Problem requirements = Please retype each of the entries below word for word, and leave the pictures out of your copy.

Dataset entries =
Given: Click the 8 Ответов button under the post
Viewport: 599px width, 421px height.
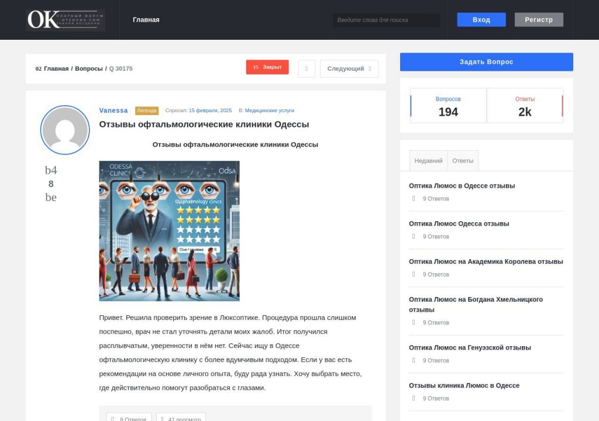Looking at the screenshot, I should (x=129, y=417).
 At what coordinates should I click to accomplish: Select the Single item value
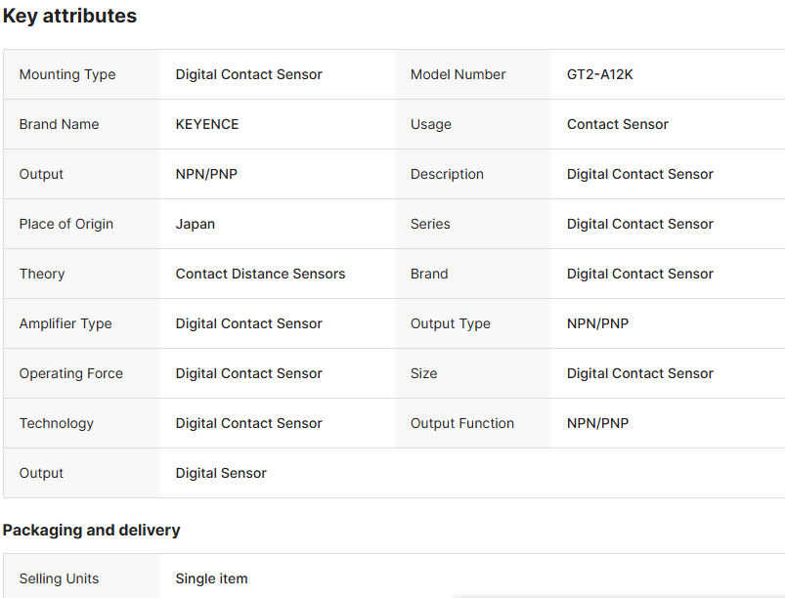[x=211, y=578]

Result below =
Given: Click the 8 Ответов button under the post
Viewport: 599px width, 421px height.
Looking at the screenshot, I should (x=129, y=417).
 At what coordinates should I click to accomplish: Select the Single item value
[x=211, y=578]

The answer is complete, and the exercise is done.